§ **What to produce**: Verbatim, and with nothing else, reproduce the data below from its first line through the line containing "Task: Click US flag icon next to Color field".

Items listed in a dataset
* * * * *

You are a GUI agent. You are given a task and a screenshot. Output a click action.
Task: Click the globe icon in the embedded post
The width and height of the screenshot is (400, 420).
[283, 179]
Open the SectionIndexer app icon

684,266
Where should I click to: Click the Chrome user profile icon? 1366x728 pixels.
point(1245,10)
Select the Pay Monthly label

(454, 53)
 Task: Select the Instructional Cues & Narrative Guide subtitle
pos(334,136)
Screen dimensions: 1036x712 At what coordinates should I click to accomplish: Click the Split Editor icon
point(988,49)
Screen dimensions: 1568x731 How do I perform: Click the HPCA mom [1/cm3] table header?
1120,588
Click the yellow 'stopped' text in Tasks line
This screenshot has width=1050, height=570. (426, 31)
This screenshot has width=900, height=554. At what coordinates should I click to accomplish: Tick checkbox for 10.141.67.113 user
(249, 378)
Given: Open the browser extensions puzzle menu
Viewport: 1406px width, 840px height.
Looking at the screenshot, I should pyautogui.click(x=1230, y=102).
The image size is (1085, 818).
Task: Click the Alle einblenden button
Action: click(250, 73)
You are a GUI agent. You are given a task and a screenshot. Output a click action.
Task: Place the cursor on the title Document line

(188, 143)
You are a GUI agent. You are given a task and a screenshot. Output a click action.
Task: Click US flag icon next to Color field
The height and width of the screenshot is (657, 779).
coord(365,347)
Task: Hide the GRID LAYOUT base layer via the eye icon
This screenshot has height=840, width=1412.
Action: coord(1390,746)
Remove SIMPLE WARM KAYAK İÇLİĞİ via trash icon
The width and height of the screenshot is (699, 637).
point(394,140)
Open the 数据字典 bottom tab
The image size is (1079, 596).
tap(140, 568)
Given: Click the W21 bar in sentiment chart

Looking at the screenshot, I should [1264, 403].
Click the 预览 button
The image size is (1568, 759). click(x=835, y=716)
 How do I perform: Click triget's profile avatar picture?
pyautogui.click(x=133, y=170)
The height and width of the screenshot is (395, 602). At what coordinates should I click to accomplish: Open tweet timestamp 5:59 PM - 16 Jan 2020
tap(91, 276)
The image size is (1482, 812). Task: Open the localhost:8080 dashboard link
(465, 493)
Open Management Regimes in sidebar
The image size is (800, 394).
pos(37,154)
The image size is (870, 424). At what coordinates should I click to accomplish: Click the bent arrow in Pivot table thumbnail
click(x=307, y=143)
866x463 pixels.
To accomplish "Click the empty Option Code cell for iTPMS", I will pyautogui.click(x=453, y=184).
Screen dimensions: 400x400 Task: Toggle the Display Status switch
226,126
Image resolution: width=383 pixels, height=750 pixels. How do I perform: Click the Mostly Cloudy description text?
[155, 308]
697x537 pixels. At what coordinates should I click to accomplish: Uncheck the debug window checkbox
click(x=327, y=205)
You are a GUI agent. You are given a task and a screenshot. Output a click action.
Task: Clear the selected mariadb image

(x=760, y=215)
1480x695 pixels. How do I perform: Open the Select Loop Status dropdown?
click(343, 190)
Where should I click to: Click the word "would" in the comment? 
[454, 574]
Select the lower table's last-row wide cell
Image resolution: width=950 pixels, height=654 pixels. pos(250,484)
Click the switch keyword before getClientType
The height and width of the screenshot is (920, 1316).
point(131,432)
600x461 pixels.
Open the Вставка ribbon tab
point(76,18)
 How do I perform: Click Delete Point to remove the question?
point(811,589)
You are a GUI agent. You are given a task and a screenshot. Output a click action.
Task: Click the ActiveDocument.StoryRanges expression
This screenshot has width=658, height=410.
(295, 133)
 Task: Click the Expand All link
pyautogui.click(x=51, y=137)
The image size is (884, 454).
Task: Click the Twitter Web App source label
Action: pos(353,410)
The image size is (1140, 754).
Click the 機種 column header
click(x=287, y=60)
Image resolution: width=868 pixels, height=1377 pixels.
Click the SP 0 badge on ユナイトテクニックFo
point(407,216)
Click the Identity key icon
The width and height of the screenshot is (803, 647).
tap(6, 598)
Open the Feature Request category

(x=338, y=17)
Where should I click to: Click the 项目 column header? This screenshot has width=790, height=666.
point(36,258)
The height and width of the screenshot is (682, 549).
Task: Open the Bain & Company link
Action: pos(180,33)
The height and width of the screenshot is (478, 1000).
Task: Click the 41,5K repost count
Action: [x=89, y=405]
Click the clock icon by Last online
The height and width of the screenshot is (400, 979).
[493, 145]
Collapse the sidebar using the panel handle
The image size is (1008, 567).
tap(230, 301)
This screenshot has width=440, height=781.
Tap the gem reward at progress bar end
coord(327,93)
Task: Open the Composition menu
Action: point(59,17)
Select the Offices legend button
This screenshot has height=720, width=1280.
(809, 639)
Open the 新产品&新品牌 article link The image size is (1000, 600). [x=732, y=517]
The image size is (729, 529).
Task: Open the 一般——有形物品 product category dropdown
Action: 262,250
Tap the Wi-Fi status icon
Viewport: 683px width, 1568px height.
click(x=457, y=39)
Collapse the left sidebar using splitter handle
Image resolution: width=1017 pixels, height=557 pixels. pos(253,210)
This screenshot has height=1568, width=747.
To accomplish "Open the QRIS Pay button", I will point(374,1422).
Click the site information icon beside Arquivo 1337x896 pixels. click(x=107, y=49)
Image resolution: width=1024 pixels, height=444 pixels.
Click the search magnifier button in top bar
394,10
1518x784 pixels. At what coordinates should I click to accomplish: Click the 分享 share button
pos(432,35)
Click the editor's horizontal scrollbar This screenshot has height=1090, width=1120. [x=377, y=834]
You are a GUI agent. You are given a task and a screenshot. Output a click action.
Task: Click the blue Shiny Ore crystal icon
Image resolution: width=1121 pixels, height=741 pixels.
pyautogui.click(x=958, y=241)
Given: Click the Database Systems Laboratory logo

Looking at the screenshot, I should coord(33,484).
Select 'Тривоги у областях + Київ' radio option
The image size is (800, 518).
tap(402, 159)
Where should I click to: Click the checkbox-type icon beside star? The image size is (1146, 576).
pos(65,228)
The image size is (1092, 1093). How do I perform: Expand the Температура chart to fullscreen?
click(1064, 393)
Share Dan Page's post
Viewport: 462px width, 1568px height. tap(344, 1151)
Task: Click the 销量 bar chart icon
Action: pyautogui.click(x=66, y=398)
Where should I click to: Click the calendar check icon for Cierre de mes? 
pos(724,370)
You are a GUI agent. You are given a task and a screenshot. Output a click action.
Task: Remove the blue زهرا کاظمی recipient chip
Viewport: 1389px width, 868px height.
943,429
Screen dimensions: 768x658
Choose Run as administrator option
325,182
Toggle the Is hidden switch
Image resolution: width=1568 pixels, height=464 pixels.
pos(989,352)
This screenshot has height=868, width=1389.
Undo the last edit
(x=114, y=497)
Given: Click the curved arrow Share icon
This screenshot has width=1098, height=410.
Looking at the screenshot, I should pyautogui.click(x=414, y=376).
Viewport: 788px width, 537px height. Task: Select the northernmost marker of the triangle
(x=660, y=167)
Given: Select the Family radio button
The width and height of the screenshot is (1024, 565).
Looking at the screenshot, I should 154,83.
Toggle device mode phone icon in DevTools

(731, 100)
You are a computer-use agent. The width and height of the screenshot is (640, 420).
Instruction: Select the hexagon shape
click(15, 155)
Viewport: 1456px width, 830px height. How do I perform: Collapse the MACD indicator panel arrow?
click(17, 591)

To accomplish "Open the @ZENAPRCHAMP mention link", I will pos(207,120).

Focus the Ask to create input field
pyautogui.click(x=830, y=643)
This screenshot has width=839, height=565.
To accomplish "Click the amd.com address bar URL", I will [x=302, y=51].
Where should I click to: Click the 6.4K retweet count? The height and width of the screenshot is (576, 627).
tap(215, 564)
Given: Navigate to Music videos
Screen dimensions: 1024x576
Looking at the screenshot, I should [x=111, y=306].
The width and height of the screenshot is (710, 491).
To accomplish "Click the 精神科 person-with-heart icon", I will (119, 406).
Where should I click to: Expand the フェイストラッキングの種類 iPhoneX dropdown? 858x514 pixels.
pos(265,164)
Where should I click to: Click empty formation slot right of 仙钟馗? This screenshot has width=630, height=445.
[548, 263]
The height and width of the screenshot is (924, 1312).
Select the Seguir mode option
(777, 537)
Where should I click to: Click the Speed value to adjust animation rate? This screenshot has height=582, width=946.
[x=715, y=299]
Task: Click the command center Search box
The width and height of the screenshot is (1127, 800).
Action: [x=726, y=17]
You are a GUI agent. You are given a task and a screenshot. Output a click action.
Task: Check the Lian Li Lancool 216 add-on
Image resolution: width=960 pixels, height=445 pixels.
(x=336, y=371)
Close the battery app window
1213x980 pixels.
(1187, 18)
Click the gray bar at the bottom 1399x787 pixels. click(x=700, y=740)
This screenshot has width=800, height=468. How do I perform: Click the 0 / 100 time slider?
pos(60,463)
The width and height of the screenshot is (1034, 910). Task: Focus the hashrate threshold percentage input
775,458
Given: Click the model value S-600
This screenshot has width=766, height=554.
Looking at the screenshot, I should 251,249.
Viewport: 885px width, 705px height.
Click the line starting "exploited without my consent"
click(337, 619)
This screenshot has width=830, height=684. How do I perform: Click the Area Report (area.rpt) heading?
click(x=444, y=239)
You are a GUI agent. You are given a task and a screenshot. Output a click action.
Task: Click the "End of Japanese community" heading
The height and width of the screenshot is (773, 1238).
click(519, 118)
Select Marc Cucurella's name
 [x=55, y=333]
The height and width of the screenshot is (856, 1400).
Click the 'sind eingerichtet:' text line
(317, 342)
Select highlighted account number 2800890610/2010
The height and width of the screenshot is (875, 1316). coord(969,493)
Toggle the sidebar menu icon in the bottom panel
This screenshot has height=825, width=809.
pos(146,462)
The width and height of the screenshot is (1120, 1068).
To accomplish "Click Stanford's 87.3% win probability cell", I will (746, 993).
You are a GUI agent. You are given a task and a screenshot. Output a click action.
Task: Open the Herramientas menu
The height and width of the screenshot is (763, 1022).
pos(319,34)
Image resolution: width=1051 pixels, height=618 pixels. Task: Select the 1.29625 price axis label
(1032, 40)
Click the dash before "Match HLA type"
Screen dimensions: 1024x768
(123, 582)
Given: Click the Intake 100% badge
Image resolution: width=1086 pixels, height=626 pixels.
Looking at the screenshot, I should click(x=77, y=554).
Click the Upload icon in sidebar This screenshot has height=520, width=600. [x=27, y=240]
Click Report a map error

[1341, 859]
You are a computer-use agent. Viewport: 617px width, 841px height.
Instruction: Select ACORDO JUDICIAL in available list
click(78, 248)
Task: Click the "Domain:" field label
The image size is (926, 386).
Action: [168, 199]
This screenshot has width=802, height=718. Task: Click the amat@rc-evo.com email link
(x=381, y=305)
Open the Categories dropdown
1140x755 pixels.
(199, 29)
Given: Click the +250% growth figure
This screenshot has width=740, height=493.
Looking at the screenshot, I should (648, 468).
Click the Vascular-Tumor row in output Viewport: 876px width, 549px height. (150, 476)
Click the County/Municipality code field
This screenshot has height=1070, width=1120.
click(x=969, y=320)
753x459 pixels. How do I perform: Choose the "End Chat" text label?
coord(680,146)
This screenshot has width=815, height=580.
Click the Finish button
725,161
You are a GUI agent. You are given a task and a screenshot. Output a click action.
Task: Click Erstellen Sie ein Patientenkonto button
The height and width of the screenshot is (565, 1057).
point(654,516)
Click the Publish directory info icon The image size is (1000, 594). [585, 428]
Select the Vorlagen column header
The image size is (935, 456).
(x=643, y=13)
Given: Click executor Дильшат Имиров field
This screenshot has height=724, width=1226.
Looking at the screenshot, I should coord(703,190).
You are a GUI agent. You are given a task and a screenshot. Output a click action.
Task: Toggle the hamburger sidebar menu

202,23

* * * * *

§ **Solution below**:
You are a GUI agent. You are given a task and a screenshot. Output a click action.
Task: Click the globe icon in the embedded post
The width and height of the screenshot is (400, 420).
[283, 179]
Open the SectionIndexer app icon

684,266
Where should I click to: Click the Chrome user profile icon? 1366x728 pixels.
point(1245,10)
Select the Pay Monthly label

(454, 53)
 Task: Select the Instructional Cues & Narrative Guide subtitle
pos(334,136)
Screen dimensions: 1036x712 At what coordinates should I click to accomplish: Click the Split Editor icon
point(988,49)
Screen dimensions: 1568x731 How do I perform: Click the HPCA mom [1/cm3] table header?
1120,588
Click the yellow 'stopped' text in Tasks line
This screenshot has width=1050, height=570. (426, 31)
This screenshot has width=900, height=554. At what coordinates should I click to accomplish: Tick checkbox for 10.141.67.113 user
(249, 378)
Given: Open the browser extensions puzzle menu
Viewport: 1406px width, 840px height.
Looking at the screenshot, I should pyautogui.click(x=1230, y=102).
The image size is (1085, 818).
Task: Click the Alle einblenden button
Action: click(250, 73)
You are a GUI agent. You are given a task and a screenshot. Output a click action.
Task: Place the cursor on the title Document line

(188, 143)
You are a GUI agent. You are given a task and a screenshot. Output a click action.
Task: Click US flag icon next to Color field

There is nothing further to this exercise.